BMW ha puesto en duda la eficacia de los vehículos híbridos enchufables, destacando que su desempeño ambiental depende en gran medida del comportamiento del conductor durante su uso. Esta postura llega en un momento en que las normativas europeas exigen una reducción significativa de emisiones y existe una creciente preocupación por las verdaderas cifras de contaminación de estos modelos.
Los híbridos enchufables fueron diseñados para combinar conducción eléctrica en trayectos cortos con la autonomía que ofrece un motor de combustión para desplazamientos largos. Esta tecnología se ha beneficiado de incentivos fiscales y permitido el acceso a zonas de bajas emisiones, favoreciendo la transición hacia vehículos más sostenibles.
No obstante, varios estudios en Europa revelan que muchos usuarios no cargan sus baterías con la frecuencia requerida, lo que disminuye sustancialmente la eficiencia y eleva los consumos y emisiones, a menudo por encima de los niveles homologados.

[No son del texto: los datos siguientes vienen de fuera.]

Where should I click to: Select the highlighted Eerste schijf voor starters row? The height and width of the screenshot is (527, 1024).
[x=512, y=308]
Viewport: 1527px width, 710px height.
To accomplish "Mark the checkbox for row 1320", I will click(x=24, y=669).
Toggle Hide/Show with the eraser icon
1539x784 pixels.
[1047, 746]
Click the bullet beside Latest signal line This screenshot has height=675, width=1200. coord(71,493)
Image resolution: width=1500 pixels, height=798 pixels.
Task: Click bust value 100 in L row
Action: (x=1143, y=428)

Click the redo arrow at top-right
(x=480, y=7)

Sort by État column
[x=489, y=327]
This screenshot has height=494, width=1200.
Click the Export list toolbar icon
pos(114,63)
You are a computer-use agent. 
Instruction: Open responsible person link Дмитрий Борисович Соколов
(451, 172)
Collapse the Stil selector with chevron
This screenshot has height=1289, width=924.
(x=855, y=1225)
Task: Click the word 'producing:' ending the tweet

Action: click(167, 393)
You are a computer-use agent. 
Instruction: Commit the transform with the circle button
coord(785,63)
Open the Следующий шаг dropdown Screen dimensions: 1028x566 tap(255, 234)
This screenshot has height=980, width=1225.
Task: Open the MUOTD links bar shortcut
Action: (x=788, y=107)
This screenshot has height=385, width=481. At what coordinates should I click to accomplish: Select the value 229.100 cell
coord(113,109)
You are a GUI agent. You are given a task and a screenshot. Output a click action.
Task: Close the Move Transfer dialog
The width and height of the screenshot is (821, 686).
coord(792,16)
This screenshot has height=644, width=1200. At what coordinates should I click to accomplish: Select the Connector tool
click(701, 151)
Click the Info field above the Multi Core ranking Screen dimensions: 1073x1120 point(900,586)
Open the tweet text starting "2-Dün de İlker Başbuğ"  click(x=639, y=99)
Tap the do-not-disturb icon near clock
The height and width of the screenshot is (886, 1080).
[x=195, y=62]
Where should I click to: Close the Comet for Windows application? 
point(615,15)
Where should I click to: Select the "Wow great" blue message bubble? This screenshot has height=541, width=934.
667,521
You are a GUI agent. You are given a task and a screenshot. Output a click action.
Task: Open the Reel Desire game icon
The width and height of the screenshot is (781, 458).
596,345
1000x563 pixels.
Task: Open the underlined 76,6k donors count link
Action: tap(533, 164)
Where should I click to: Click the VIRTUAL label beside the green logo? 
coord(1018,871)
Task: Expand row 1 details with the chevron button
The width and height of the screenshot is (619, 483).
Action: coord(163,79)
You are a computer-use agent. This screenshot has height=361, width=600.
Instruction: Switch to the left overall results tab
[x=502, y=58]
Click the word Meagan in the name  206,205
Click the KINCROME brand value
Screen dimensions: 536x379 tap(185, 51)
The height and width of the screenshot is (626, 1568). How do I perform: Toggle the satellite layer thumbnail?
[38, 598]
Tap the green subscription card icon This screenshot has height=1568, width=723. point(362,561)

En este contexto, un directivo de BMW ha sugerido la necesidad de un cambio de mentalidad que incluya nuevas estrategias para garantizar que los híbridos enchufables se utilicen conforme a su propósito original. La marca alemana ha señalado que la tecnología actual permite recopilar datos de conducción, consumo energético y ciclos de carga, información que podría ayudar a promover un uso más responsable y efectivo de estos vehículos.
Aunque BMW no ha presentado aún medidas concretas ni sistemas de control, esta reflexión refleja una tendencia creciente en la industria para pasar de centrarse exclusivamente en el desarrollo tecnológico a enfatizar la responsabilidad del usuario y el control del uso real del vehículo.